##### Supplied data #####

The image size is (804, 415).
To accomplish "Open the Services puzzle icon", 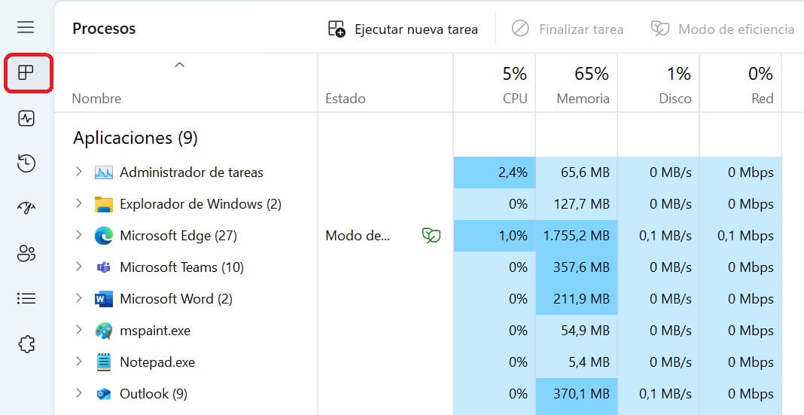I will (x=26, y=344).
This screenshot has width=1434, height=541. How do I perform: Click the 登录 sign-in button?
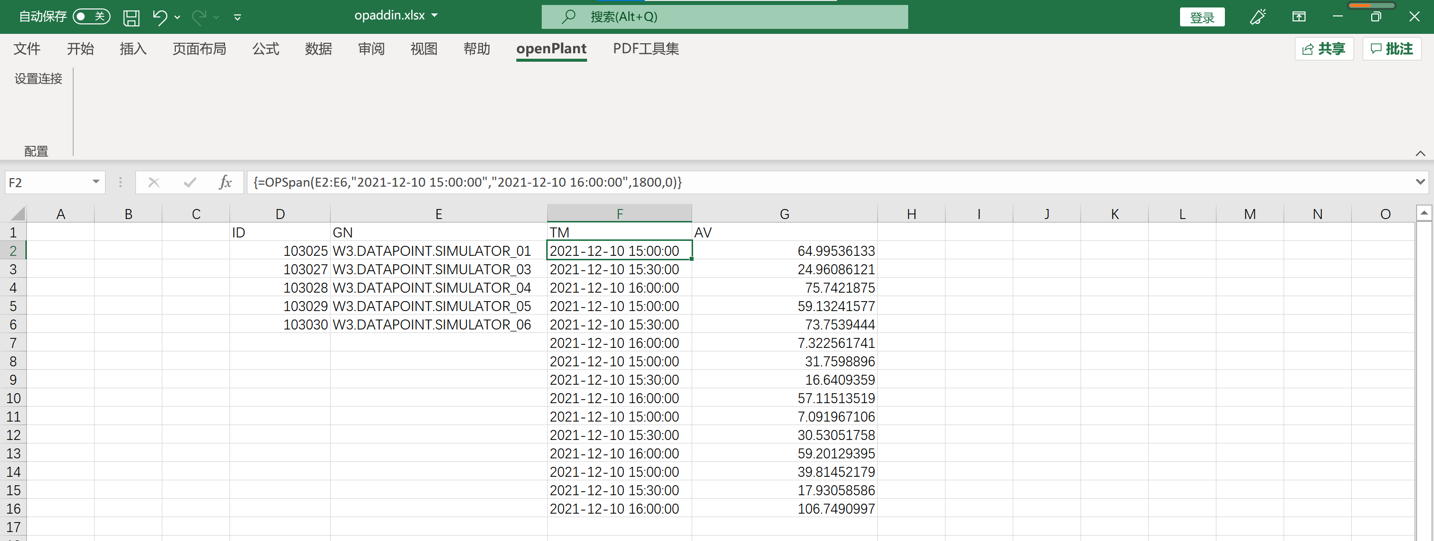1202,17
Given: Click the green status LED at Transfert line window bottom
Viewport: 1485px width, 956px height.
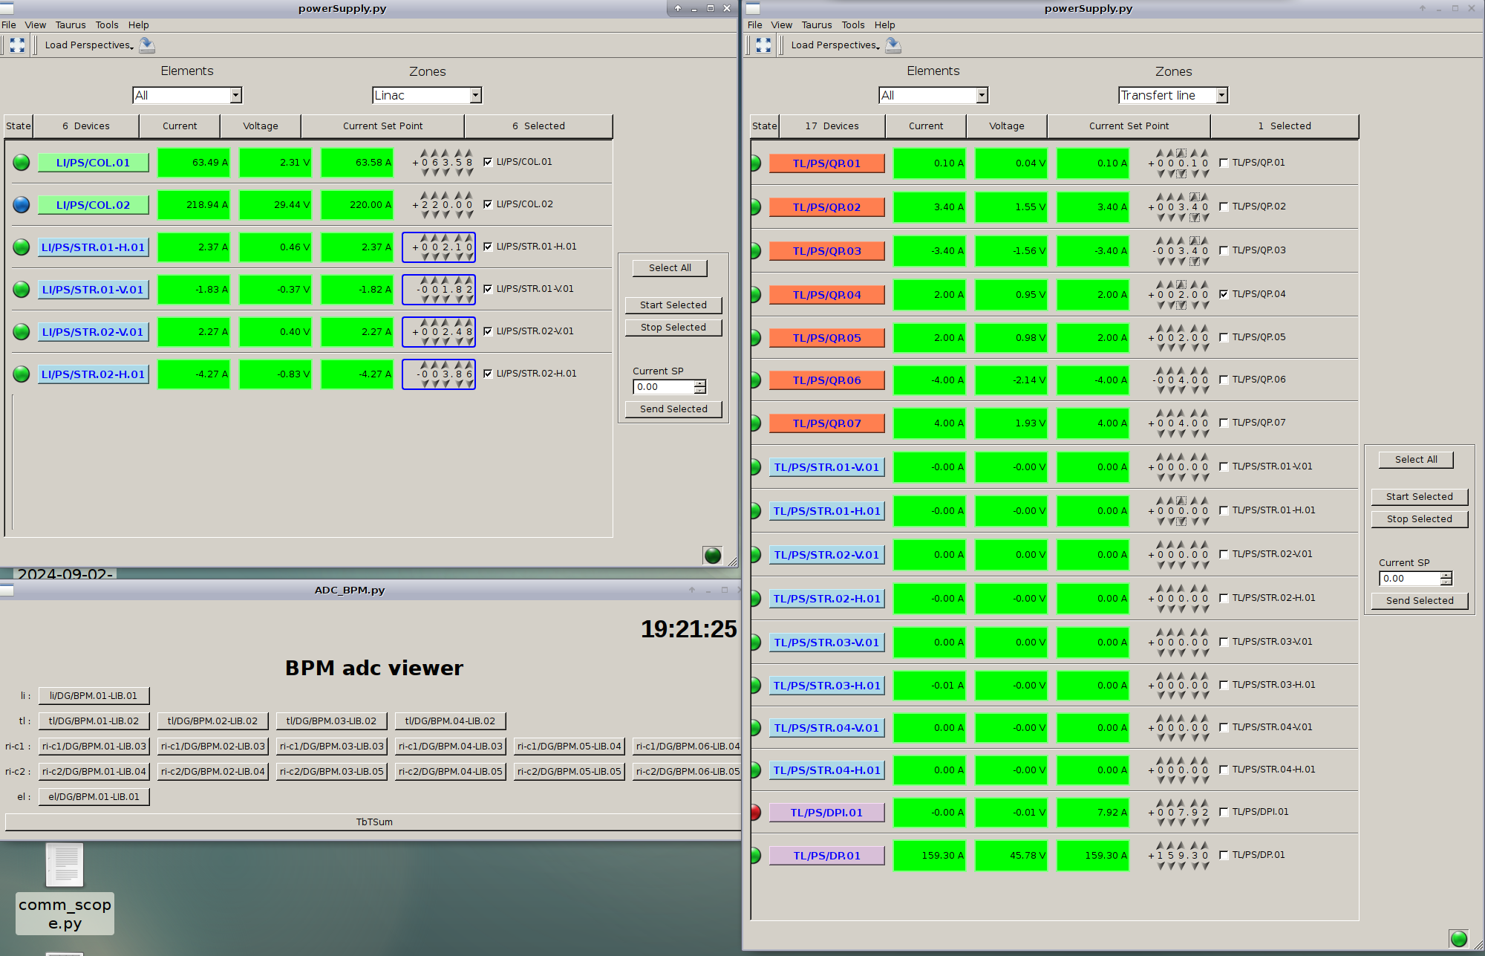Looking at the screenshot, I should [1458, 938].

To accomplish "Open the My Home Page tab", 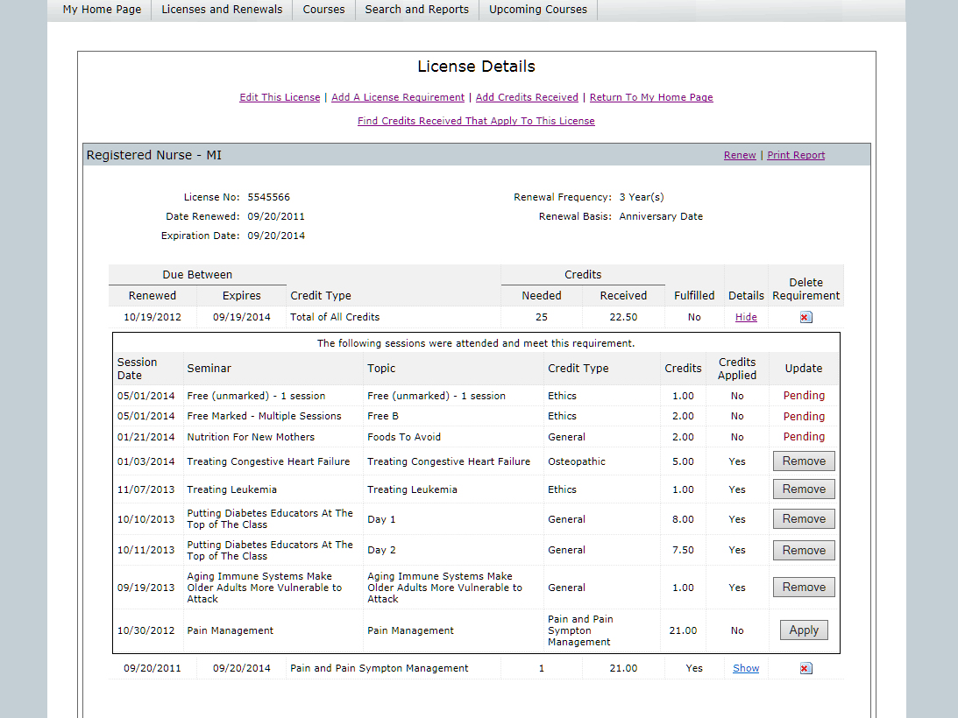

#####

[Work to do]:
Reproduce the records above word for word, starting with the line that contains "Given: Click the" and going on through the end of the records, with the pictures left out.

[Response for this exercise]:
Given: Click the green status LED at Transfert line window bottom
Viewport: 1485px width, 956px height.
Looking at the screenshot, I should [1458, 938].

To accomplish "Open the My Home Page tab", 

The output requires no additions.